Exercise prompt
Sort through the data and copy the lines holding the word "computer".

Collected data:
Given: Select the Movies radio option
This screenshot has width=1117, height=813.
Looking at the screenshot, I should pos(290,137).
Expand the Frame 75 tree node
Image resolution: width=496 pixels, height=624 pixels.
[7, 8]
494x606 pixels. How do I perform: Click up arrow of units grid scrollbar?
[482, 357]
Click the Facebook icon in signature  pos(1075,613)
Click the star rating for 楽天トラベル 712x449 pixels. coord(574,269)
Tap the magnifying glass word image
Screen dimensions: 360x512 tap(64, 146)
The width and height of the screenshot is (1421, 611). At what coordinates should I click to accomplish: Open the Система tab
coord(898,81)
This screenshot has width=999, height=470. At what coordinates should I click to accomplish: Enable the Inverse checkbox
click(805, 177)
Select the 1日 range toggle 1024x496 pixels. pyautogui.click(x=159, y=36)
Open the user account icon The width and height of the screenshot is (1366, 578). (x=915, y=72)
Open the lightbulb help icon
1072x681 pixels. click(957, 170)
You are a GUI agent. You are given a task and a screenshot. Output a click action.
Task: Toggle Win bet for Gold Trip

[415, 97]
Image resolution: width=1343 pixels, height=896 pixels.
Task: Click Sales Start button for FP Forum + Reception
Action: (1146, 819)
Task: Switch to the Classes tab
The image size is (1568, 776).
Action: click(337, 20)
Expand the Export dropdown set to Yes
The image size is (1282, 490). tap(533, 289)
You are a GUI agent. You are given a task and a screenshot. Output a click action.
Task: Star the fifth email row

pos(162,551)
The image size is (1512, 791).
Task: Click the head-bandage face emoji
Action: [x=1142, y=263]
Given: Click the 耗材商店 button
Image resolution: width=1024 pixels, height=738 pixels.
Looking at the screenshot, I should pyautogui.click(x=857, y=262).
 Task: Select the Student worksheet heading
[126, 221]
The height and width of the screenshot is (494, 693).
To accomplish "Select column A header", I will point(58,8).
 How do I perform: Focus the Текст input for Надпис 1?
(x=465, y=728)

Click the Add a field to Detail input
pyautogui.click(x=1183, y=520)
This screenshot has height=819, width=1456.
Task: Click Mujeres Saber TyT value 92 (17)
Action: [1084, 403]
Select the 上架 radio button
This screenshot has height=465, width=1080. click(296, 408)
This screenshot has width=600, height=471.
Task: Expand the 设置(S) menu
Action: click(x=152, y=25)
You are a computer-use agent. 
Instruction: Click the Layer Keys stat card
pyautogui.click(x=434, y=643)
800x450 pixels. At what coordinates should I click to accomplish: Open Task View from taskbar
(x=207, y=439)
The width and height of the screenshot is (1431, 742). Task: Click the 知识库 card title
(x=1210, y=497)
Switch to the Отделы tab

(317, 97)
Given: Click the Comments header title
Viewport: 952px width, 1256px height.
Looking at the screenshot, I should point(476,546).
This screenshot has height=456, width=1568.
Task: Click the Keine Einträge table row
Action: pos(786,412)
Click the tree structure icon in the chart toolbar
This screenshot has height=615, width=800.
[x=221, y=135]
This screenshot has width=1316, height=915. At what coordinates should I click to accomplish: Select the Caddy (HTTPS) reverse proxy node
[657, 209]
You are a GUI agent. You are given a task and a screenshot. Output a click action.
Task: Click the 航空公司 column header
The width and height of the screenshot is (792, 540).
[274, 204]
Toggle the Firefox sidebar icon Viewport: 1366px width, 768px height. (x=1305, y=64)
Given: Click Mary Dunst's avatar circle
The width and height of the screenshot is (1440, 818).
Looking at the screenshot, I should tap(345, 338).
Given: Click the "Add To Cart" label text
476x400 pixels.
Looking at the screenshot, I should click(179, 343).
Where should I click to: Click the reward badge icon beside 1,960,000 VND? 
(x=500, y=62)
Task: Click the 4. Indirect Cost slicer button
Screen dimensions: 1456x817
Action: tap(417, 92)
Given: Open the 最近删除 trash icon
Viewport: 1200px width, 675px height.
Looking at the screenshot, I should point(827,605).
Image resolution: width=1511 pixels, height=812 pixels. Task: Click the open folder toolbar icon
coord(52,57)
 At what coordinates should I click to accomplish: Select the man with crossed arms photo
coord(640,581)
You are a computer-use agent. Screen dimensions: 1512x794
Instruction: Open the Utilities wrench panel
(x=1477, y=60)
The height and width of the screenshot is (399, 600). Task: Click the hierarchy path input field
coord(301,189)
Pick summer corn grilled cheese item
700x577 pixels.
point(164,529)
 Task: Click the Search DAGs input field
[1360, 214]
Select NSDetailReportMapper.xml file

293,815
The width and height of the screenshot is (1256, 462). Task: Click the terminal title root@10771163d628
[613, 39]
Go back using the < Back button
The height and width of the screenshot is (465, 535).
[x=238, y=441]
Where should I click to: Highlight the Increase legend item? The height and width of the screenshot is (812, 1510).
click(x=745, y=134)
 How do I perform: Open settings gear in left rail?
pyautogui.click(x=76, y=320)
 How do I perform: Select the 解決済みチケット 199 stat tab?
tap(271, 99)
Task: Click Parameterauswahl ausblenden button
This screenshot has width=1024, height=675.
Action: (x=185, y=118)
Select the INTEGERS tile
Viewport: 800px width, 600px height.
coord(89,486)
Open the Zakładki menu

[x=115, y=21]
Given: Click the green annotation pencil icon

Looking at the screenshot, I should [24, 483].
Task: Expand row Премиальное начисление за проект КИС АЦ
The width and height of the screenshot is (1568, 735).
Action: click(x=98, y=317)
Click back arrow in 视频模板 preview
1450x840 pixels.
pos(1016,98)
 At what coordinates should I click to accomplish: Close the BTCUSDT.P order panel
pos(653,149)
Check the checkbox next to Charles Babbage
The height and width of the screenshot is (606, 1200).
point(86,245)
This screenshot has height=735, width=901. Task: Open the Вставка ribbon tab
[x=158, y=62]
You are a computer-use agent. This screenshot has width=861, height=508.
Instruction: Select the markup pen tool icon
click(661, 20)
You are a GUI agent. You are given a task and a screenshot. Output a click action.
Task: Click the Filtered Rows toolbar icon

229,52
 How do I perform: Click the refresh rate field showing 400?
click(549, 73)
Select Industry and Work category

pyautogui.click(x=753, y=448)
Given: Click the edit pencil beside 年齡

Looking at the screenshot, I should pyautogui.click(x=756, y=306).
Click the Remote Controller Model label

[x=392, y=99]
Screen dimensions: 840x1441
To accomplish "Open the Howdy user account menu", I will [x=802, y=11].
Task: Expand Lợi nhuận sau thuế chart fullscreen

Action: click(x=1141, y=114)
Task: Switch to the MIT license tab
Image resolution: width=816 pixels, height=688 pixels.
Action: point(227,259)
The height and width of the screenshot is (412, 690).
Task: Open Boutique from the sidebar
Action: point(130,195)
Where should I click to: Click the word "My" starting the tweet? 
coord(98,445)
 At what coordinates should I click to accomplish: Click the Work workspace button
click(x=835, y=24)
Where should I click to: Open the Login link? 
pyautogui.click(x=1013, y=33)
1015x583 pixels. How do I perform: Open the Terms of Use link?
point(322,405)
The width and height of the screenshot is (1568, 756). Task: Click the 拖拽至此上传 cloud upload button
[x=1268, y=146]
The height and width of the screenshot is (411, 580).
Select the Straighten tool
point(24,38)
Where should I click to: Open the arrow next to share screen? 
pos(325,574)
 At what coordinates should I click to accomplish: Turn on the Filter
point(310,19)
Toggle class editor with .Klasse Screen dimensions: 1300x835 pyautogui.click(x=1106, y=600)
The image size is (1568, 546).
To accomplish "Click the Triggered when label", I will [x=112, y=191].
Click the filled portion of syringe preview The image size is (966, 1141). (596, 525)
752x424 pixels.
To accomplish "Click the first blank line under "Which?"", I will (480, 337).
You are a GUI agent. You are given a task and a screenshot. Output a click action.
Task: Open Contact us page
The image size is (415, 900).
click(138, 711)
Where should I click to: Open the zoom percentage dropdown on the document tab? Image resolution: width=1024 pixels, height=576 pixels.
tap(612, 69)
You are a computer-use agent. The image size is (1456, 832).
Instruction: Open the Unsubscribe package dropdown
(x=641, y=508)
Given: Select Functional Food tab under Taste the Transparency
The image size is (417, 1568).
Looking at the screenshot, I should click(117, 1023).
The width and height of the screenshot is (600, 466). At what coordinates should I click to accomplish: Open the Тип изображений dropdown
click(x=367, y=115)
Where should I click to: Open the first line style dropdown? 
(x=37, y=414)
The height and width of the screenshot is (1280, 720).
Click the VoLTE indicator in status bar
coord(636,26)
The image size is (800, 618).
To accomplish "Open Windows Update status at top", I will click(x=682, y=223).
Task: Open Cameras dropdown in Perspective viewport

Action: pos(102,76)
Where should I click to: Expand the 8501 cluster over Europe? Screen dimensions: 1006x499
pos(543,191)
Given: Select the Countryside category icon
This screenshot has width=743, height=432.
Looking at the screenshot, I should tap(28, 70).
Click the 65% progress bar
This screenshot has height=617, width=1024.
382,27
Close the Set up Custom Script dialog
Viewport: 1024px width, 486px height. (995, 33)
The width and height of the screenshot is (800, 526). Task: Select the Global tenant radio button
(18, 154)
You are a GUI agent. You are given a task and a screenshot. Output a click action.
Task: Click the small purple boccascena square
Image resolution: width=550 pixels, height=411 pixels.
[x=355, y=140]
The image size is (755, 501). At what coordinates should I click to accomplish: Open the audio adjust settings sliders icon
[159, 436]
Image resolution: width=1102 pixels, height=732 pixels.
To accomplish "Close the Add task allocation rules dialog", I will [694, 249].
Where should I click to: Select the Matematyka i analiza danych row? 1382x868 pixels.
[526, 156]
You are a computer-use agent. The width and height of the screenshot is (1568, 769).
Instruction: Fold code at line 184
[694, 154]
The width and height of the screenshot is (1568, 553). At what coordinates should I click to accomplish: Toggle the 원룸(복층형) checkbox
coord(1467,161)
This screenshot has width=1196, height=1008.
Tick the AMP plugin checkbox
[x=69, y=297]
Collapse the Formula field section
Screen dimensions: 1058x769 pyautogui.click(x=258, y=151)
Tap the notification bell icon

Problem solution
You are a computer-use agent. 
You are a computer-use agent. Screen dimensions: 1512x794
You are a computer-use agent. This screenshot has width=861, height=508.
You are a computer-use agent. The image size is (1456, 832).
You are a computer-use agent. The width and height of the screenshot is (1568, 769).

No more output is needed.